§ SUPPLIED RECORDS
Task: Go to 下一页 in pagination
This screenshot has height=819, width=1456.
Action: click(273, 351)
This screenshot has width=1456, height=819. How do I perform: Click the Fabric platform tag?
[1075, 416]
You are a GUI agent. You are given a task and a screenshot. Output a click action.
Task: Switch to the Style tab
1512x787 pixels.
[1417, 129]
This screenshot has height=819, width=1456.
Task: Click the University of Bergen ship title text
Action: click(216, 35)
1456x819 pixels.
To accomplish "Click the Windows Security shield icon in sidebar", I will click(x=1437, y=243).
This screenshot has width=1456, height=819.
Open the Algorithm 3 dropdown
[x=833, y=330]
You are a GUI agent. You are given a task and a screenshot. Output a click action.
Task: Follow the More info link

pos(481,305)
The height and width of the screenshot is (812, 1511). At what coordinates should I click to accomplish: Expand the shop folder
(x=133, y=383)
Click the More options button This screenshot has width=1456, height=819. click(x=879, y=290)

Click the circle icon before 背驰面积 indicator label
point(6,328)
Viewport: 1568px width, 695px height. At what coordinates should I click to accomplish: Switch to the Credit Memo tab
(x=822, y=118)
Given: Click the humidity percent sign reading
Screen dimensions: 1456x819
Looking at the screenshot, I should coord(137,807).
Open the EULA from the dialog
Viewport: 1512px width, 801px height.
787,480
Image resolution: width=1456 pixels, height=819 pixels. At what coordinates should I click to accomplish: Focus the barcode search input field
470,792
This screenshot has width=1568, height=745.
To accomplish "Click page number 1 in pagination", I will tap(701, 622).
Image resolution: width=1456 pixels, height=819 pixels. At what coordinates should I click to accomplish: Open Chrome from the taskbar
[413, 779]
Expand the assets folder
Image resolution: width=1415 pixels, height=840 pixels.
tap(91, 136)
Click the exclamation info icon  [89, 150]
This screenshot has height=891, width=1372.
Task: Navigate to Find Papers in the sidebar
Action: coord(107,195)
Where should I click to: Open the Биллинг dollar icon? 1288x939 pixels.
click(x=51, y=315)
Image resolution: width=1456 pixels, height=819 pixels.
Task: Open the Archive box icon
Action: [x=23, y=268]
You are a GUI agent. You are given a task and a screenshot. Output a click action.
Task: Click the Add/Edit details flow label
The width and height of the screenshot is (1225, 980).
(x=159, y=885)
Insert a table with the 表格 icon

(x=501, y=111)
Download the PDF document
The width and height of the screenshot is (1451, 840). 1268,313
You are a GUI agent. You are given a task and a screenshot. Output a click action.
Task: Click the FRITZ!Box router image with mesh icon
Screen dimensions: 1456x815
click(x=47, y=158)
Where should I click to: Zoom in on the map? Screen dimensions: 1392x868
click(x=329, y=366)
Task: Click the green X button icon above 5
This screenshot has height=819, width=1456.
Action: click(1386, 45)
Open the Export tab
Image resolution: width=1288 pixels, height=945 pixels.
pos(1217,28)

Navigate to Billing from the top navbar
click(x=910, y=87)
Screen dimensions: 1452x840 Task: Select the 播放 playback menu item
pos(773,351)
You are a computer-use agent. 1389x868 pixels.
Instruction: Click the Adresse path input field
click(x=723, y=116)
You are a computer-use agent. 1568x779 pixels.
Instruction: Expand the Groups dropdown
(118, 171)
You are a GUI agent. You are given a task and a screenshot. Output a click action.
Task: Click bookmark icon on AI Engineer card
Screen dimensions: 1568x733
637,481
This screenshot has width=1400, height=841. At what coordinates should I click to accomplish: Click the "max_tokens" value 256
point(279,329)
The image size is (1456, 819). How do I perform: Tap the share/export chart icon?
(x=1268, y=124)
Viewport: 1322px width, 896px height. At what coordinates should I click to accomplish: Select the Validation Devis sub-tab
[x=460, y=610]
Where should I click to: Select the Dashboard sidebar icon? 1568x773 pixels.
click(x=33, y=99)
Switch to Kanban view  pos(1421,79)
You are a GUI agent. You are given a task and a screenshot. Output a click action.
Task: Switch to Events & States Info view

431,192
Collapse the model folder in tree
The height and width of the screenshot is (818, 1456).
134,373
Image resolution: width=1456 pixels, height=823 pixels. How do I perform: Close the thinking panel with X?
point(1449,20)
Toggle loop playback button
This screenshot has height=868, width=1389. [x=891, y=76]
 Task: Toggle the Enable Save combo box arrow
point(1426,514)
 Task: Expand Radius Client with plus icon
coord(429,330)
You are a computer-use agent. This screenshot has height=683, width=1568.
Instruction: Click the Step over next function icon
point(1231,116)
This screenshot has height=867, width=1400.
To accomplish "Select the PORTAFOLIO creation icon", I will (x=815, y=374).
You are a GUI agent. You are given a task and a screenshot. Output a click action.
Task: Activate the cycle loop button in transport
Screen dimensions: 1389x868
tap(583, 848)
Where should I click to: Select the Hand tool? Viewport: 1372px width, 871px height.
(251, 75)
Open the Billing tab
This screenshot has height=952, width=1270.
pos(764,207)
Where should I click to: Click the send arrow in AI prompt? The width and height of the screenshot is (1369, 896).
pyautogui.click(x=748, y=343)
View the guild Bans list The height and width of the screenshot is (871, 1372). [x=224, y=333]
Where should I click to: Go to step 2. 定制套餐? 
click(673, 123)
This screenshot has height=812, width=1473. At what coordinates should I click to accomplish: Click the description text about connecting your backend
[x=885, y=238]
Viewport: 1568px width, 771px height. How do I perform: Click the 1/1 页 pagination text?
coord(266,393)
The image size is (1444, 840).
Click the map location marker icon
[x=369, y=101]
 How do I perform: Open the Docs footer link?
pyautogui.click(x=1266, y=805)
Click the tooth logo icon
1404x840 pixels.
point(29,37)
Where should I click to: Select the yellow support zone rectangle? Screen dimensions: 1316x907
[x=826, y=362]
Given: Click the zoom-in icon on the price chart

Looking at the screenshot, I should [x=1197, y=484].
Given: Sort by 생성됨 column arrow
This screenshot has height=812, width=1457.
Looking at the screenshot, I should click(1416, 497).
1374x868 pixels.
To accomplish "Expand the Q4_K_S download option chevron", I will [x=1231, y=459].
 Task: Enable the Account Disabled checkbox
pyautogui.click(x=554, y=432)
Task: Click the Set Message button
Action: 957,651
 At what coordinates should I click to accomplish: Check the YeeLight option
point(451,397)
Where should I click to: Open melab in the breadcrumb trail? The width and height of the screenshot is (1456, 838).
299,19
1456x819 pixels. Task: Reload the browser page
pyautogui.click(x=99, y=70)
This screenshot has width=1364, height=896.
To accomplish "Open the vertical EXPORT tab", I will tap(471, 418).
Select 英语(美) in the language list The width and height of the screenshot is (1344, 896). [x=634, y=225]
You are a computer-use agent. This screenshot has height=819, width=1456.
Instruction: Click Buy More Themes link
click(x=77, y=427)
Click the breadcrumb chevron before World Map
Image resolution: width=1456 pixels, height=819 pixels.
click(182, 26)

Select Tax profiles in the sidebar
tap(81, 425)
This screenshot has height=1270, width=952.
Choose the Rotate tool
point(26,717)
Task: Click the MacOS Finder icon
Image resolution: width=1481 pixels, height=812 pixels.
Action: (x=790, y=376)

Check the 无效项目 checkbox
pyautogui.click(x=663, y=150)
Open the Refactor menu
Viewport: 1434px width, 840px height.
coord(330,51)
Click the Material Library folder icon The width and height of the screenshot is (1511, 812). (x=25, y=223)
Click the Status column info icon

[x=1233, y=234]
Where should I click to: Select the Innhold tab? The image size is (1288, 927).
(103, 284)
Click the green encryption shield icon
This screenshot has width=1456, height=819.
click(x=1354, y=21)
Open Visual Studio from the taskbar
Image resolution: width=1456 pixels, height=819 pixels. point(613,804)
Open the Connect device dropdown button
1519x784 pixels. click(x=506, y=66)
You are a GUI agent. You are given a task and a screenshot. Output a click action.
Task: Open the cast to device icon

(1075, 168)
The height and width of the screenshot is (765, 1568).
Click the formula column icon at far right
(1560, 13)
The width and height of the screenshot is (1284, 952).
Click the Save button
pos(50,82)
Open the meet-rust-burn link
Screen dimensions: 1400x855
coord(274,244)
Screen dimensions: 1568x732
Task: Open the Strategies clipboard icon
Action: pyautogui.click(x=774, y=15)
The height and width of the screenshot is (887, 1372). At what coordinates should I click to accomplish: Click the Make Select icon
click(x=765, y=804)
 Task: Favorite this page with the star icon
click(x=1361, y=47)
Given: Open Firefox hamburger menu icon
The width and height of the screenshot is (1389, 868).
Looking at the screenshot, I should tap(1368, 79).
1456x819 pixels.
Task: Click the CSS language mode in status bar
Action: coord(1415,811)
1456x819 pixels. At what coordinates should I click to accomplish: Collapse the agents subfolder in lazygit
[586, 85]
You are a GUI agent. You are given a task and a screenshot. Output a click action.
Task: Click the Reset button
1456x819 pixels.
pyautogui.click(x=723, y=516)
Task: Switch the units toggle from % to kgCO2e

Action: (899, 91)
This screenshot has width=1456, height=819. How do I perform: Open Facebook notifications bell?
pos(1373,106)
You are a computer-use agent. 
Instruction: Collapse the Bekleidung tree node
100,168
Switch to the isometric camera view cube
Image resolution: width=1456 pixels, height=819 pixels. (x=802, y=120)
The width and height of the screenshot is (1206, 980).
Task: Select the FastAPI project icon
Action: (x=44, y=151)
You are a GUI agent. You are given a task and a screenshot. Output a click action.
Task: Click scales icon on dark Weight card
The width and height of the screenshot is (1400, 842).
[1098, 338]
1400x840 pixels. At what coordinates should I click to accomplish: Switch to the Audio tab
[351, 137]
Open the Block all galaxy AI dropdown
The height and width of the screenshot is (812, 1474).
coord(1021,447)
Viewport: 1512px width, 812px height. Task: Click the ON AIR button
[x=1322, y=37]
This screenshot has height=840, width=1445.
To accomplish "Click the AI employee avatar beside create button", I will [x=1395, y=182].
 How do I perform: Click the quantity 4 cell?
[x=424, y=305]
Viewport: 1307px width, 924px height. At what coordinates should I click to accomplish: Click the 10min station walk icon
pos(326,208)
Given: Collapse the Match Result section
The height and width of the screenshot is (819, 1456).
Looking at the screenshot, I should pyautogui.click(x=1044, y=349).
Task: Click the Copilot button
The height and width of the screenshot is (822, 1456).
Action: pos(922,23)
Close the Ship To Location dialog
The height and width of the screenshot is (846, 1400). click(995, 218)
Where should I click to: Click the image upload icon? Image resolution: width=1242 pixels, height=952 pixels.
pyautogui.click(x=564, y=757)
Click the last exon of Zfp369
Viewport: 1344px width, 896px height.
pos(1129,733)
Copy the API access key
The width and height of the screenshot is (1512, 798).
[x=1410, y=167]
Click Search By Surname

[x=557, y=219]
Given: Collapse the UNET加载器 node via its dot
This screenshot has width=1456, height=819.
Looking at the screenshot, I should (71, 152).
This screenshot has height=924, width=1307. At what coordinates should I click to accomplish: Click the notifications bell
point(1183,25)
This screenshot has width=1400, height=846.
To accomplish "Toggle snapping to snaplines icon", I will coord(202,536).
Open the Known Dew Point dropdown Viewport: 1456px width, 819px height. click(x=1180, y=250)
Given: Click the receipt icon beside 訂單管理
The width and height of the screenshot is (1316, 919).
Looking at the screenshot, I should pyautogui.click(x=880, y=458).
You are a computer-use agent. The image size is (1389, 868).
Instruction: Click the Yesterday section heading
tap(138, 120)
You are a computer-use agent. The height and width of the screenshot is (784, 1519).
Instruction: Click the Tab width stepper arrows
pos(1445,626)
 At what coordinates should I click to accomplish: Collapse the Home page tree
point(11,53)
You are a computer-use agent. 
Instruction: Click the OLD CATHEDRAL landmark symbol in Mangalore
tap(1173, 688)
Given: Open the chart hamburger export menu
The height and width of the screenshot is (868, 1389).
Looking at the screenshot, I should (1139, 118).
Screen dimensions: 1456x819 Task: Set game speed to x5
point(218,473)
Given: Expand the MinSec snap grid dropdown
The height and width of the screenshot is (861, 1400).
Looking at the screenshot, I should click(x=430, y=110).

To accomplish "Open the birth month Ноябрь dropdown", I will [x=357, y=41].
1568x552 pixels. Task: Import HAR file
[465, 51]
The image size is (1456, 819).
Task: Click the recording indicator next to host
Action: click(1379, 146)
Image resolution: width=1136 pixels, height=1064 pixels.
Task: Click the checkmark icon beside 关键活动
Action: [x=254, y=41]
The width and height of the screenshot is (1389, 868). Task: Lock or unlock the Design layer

§ ACTION ITEM
Looking at the material, work out the number of lines holding "will", and write that number alone.

§ WRITTEN SOLUTION
8